OBJECTIVE: Could you render the rows below as a JSON list of strings, with one string per row and any blank lines left out?

PROVIDED RECORDS:
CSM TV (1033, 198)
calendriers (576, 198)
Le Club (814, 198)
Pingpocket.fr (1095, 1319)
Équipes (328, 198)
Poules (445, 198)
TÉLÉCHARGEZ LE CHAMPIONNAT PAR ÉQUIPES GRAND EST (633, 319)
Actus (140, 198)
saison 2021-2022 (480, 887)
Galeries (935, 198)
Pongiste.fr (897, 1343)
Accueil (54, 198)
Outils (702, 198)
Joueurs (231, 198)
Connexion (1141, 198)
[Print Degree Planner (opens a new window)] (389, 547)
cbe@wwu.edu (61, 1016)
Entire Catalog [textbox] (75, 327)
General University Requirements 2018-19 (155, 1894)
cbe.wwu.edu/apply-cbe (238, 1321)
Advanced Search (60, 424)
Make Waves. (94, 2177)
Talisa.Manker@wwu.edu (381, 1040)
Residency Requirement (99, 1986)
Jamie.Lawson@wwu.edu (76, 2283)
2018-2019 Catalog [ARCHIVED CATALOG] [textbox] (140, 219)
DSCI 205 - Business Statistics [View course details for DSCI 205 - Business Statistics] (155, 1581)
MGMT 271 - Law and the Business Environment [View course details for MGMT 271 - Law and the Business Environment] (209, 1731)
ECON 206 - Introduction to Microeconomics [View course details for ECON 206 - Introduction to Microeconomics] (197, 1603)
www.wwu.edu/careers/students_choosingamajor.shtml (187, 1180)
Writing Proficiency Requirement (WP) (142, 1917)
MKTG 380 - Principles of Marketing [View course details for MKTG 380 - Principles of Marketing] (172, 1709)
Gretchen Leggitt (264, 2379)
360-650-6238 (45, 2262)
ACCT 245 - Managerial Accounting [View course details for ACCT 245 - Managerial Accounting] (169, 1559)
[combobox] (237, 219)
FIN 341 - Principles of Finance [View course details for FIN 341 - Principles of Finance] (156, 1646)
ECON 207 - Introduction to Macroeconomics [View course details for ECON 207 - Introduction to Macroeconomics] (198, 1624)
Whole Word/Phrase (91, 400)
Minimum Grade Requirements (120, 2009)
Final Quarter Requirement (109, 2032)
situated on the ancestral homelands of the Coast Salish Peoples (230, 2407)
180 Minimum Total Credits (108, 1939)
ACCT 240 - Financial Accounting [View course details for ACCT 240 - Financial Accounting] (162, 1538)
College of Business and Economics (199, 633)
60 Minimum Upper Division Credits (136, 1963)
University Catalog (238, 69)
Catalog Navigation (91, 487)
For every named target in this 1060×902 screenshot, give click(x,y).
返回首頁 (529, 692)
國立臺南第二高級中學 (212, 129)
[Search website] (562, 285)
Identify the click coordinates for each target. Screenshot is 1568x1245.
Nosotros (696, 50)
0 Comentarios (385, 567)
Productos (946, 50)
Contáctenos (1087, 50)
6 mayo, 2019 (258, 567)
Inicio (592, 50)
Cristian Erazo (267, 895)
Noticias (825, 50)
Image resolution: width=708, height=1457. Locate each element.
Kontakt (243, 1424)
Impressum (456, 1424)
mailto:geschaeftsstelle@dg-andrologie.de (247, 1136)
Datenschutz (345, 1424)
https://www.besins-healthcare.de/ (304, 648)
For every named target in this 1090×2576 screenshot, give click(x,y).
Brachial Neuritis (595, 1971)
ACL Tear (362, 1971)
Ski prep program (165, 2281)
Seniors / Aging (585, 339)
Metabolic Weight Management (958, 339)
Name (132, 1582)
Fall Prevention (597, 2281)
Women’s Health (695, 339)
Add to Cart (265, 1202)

COMPLETE OUTPUT:
[
  "CSM TV (1033, 198)",
  "calendriers (576, 198)",
  "Le Club (814, 198)",
  "Pingpocket.fr (1095, 1319)",
  "Équipes (328, 198)",
  "Poules (445, 198)",
  "TÉLÉCHARGEZ LE CHAMPIONNAT PAR ÉQUIPES GRAND EST (633, 319)",
  "Actus (140, 198)",
  "saison 2021-2022 (480, 887)",
  "Galeries (935, 198)",
  "Pongiste.fr (897, 1343)",
  "Accueil (54, 198)",
  "Outils (702, 198)",
  "Joueurs (231, 198)",
  "Connexion (1141, 198)",
  "[Print Degree Planner (opens a new window)] (389, 547)",
  "cbe@wwu.edu (61, 1016)",
  "Entire Catalog [textbox] (75, 327)",
  "General University Requirements 2018-19 (155, 1894)",
  "cbe.wwu.edu/apply-cbe (238, 1321)",
  "Advanced Search (60, 424)",
  "Make Waves. (94, 2177)",
  "Talisa.Manker@wwu.edu (381, 1040)",
  "Residency Requirement (99, 1986)",
  "Jamie.Lawson@wwu.edu (76, 2283)",
  "2018-2019 Catalog [ARCHIVED CATALOG] [textbox] (140, 219)",
  "DSCI 205 - Business Statistics [View course details for DSCI 205 - Business Statistics] (155, 1581)",
  "MGMT 271 - Law and the Business Environment [View course details for MGMT 271 - Law and the Business Environment] (209, 1731)",
  "ECON 206 - Introduction to Microeconomics [View course details for ECON 206 - Introduction to Microeconomics] (197, 1603)",
  "www.wwu.edu/careers/students_choosingamajor.shtml (187, 1180)",
  "Writing Proficiency Requirement (WP) (142, 1917)",
  "MKTG 380 - Principles of Marketing [View course details for MKTG 380 - Principles of Marketing] (172, 1709)",
  "Gretchen Leggitt (264, 2379)",
  "360-650-6238 (45, 2262)",
  "ACCT 245 - Managerial Accounting [View course details for ACCT 245 - Managerial Accounting] (169, 1559)",
  "[combobox] (237, 219)",
  "FIN 341 - Principles of Finance [View course details for FIN 341 - Principles of Finance] (156, 1646)",
  "ECON 207 - Introduction to Macroeconomics [View course details for ECON 207 - Introduction to Macroeconomics] (198, 1624)",
  "Whole Word/Phrase (91, 400)",
  "Minimum Grade Requirements (120, 2009)",
  "Final Quarter Requirement (109, 2032)",
  "situated on the ancestral homelands of the Coast Salish Peoples (230, 2407)",
  "180 Minimum Total Credits (108, 1939)",
  "ACCT 240 - Financial Accounting [View course details for ACCT 240 - Financial Accounting] (162, 1538)",
  "College of Business and Economics (199, 633)",
  "60 Minimum Upper Division Credits (136, 1963)",
  "University Catalog (238, 69)",
  "Catalog Navigation (91, 487)",
  "For every named target in this 1060×902 screenshot, give click(x,y).",
  "返回首頁 (529, 692)",
  "國立臺南第二高級中學 (212, 129)",
  "[Search website] (562, 285)",
  "Identify the click coordinates for each target. Screenshot is 1568x1245.",
  "Nosotros (696, 50)",
  "0 Comentarios (385, 567)",
  "Productos (946, 50)",
  "Contáctenos (1087, 50)",
  "6 mayo, 2019 (258, 567)",
  "Inicio (592, 50)",
  "Cristian Erazo (267, 895)",
  "Noticias (825, 50)",
  "Image resolution: width=708, height=1457. Locate each element.",
  "Kontakt (243, 1424)",
  "Impressum (456, 1424)",
  "mailto:geschaeftsstelle@dg-andrologie.de (247, 1136)",
  "Datenschutz (345, 1424)",
  "https://www.besins-healthcare.de/ (304, 648)",
  "For every named target in this 1090×2576 screenshot, give click(x,y).",
  "Brachial Neuritis (595, 1971)",
  "ACL Tear (362, 1971)",
  "Ski prep program (165, 2281)",
  "Seniors / Aging (585, 339)",
  "Metabolic Weight Management (958, 339)",
  "Name (132, 1582)",
  "Fall Prevention (597, 2281)",
  "Women’s Health (695, 339)",
  "Add to Cart (265, 1202)"
]